Wednesday, February 23, 2011

In the Café

By Louise Glück

It's natural to be tired of earth.
When you've been dead this long, you'll probably be tired of heaven.
You do what you can do in a place
but after a while you exhaust that place,
so you long for rescue.

My friend falls in love a little too easily.
Every year or so a new girl—
If they have children he doesn't mind;
he can fall in love with children also.

So the rest of us get sour and he stays the same,
full of adventure, always making new discoveries.
But he hates moving, so the women have to come from here, or near here.

Every month or so, we meet for coffee.
In summer, we'll walk around the meadow, sometimes as far as the mountain.
Even when he suffers, he's thriving, happy in his body.
It's partly the women, of course, but not that only.

He moves into their houses, learns to like the movies they like.
It's not an act—he really does learn,
the way someone goes to cooking school and learns to cook.
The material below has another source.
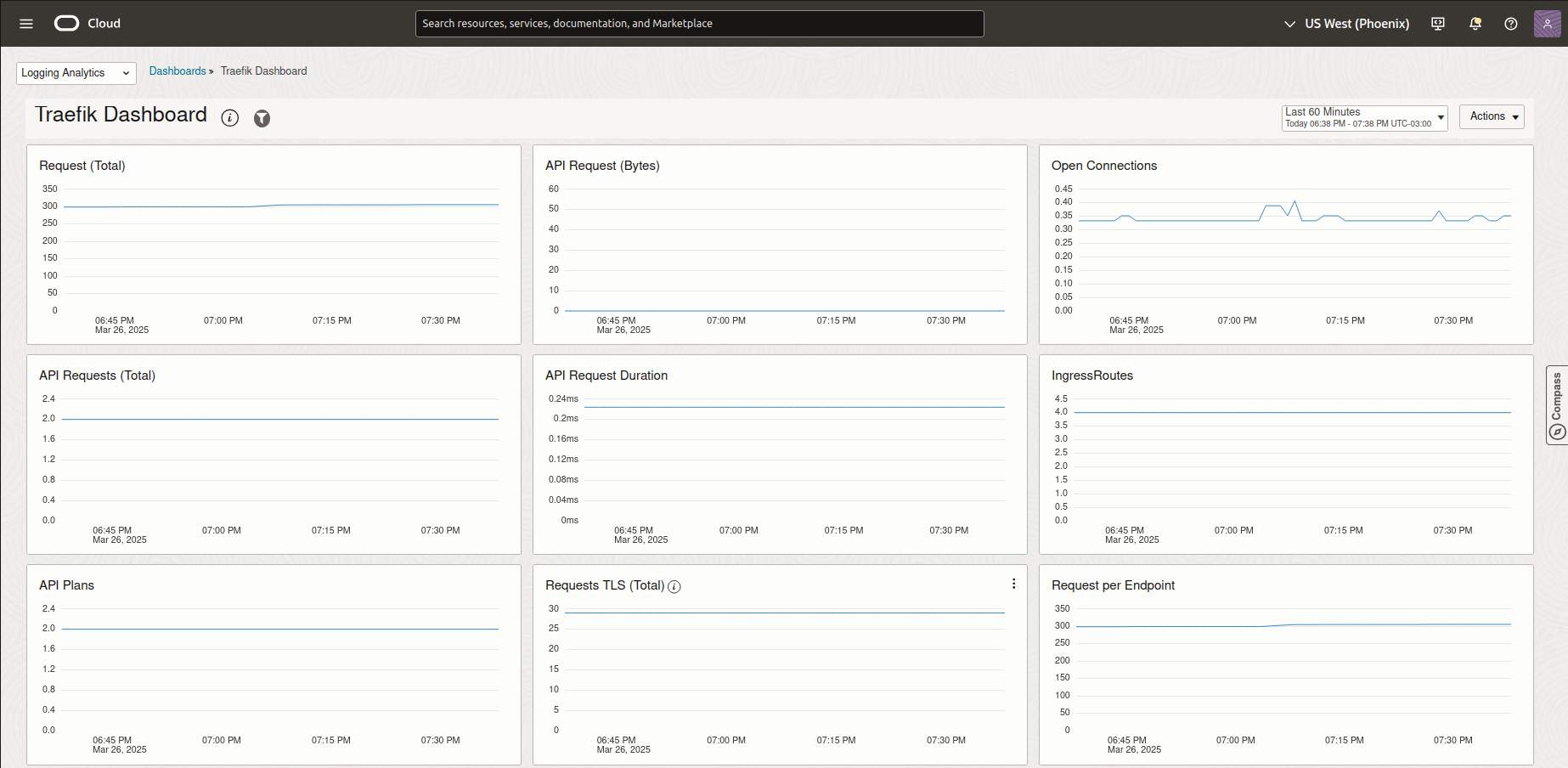The image size is (1568, 768).
Task: Open the help question mark icon
Action: click(x=1511, y=24)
He sees everything with their eyes.
He becomes not what they are but what they could be
if they weren't trapped in their characters.
For him, this new self of his is liberating because it's invented—

he absorbs the fundamental needs in which their souls are rooted,
he experiences as his own the rituals and preferences these give rise to—
but as he lives with each woman, he inhabits each version of himself
fully, because it isn't compromised by the normal shame and anxiety.
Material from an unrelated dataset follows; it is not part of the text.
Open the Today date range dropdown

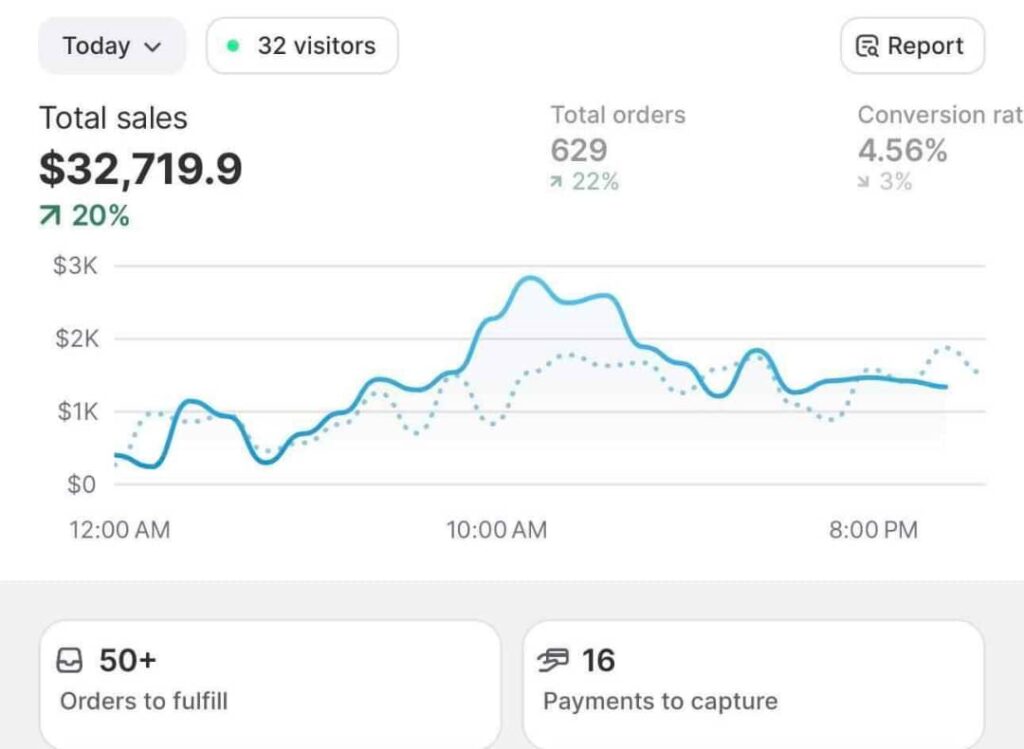[110, 45]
When he leaves, the women are devastated.
Finally they met a man who answered all their needs—
there was nothing they couldn't tell him.
When they meet him now, he's a cipher—
the person they knew didn't exist anymore.
He came into existence when they met,
he vanished when it ended, when he walked away.
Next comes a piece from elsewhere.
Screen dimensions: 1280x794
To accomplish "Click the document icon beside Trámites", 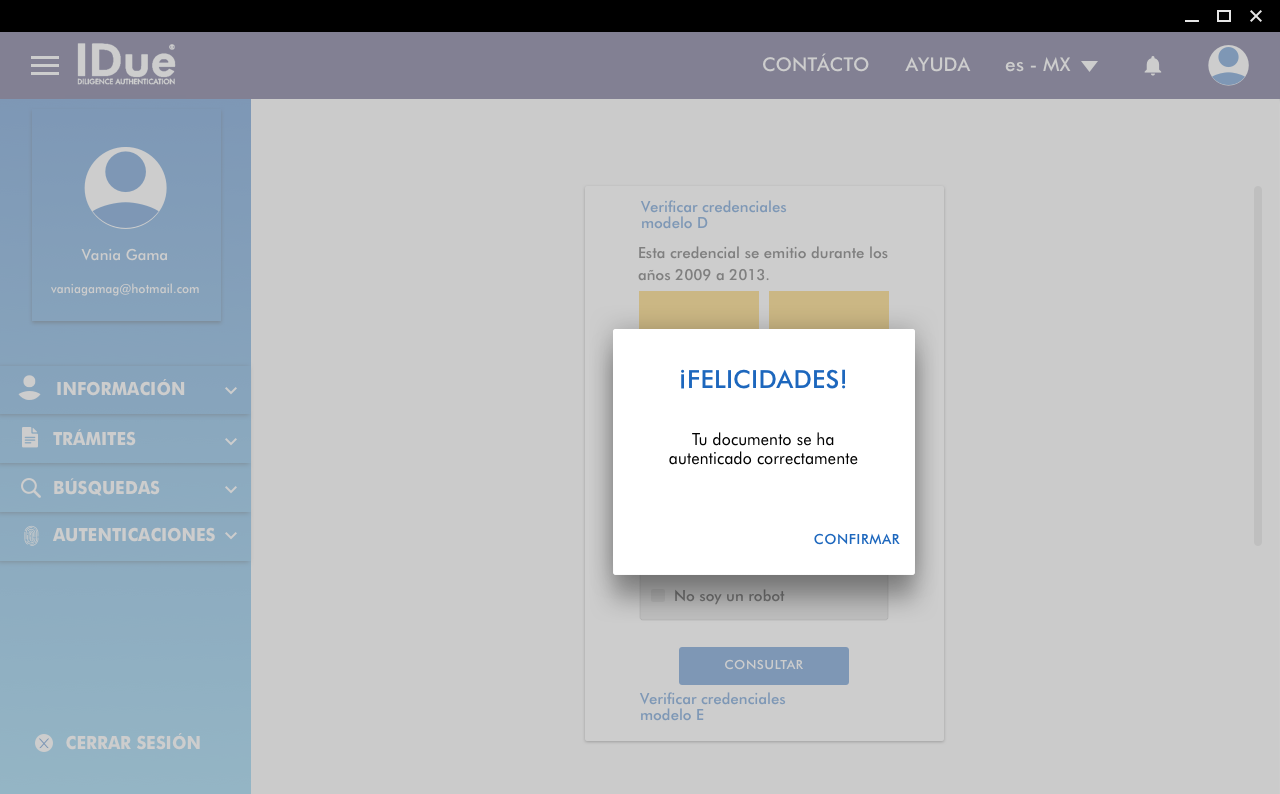I will [x=30, y=438].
After a few years, they get over him.
They tell their new boyfriends how amazing it was,
like living with another woman, but without the spite, the envy,
and with a man's strength, a man's clarity of mind.

And the men tolerate this, they even smile.
They stroke the woman's hair—
they know this man doesn't exist; it's hard for them to feel competitive.

You couldn't ask, though, for a better friend,
a more subtle observer. When we talk, he's candid and open,
he's kept the intensity we all had when we were young.
He talks openly of fear, of the qualities he detests in himself.
And he's generous—he knows how I am just by looking.
If I'm frustrated or angry, he'll listen for hours,
not because he's forcing himself, because he's interested.

I guess that's how he is with the women.
But the friends he never leaves—
with them, he's trying to stand outside his life, to see it clearly—

Today he wants to sit; there's a lot to say,
too much for the meadow. He wants to be face to face,
talking to someone he's known forever.

He's on the verge of a new life.
His eyes glow, he isn't interested in the coffee.
Even though it's sunset, for him
the sun is rising again, and the fields are flushed with dawn light,
rose colored and tentative.

He's himself in these moments, not pieces of the women
he's slept with. He enters their lives as you enter a dream,
without volition, and he lives there as you live in a dream,
however long it lasts. And in the morning, you remember
nothing of the dream at all, nothing at all.